Selected extract.
— Start —

# 2x2x2 Triangle for Audubon Aquarium



## tyler (Feb 23, 2006)

What's up guys. Been a few years since I've built any vivs or projects, but I landed a job with the Audubon Aquarium in New Orleans. I'll mainly be renovating the frog department so here's the first project of many I'll be doing. My first task is to redo a corner tank for some possible tincs to go in there. Not exactly sure though on the frogs though. Anyway, here's some pics of my work progress from tonight thus far. Im actually letting the foam dry now before I start shaving and adding the silicone/peat moss background in a little bit. Also attached a couple pics of some of my previous works to give you an idea of what to expect haha
Here's the before:









The side panels... the depth in the pics is horrible, the hardscape actually "pops out"
left should be rotated CW 90': planning to have water "trickle" down the rocks








right: (minus diftwood that will take majority of space)










65g:









65 paludarium


----------



## tyler (Feb 23, 2006)

Also, it is a bit interesting to building this without actually have the tank for reference. It measures 24" on each side so a little guesstimation was using to apply the sizing of the background work


----------



## TheCoon (Feb 8, 2011)

I'd recognize one of Ian's tanks anywhere-- spaghnum, fontinalis, and 
screen/eggcrate top haha 

Good luck with the build!


----------



## rigel10 (Jun 1, 2012)

I remember these tanks, especially this paludarium with ramirezi and amazonica on a brom! 
Good luck for your job! Keep us updated!


----------



## boabab95 (Nov 5, 2009)

Awesome! Can't wait to see it finished.

— End —

What the task asks. Copy the part of the aquarium build thread that begins at the words "## rigel10 (Jun" and stops after "Keep us updated!", swapping "brom" for "bromeliad".

Source material.
— Start —

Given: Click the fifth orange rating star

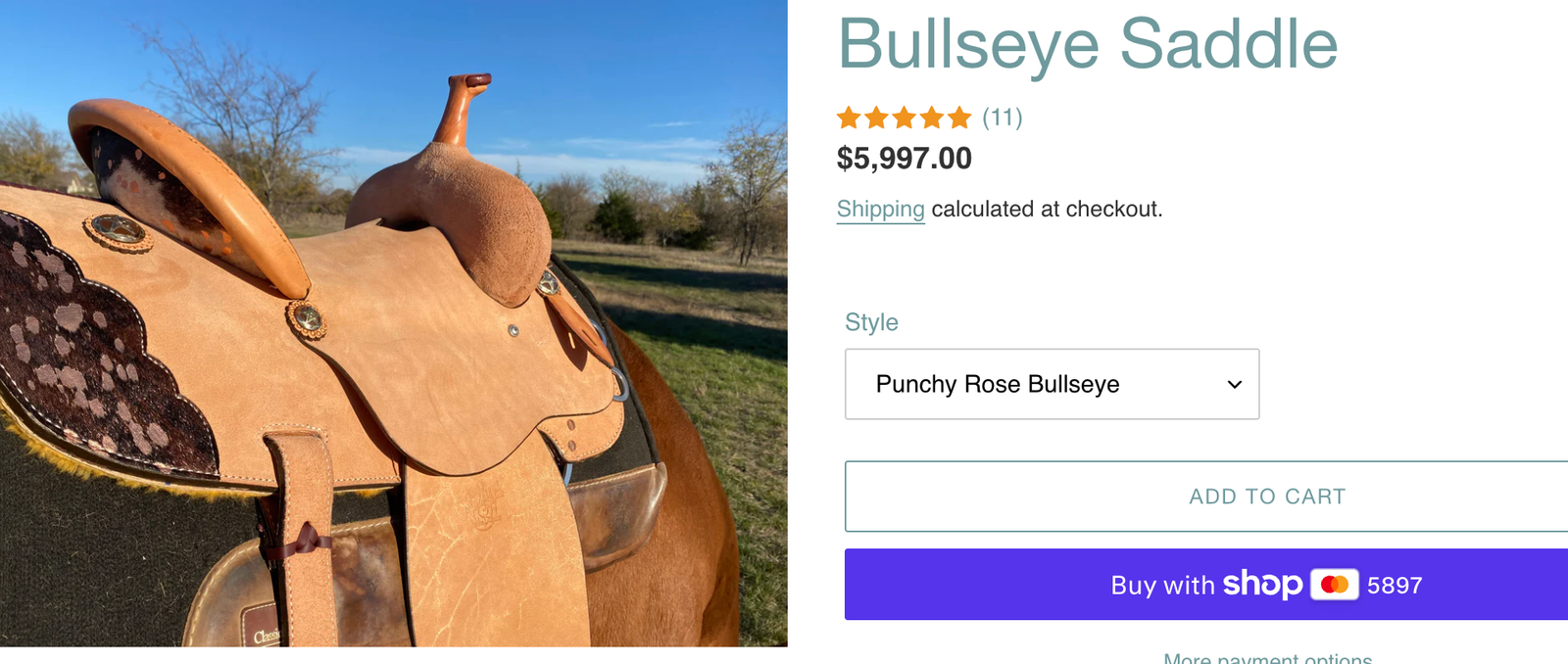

— End —

Expected answer.
## rigel10 (Jun 1, 2012)

I remember these tanks, especially this paludarium with ramirezi and amazonica on a bromeliad! 
Good luck for your job! Keep us updated!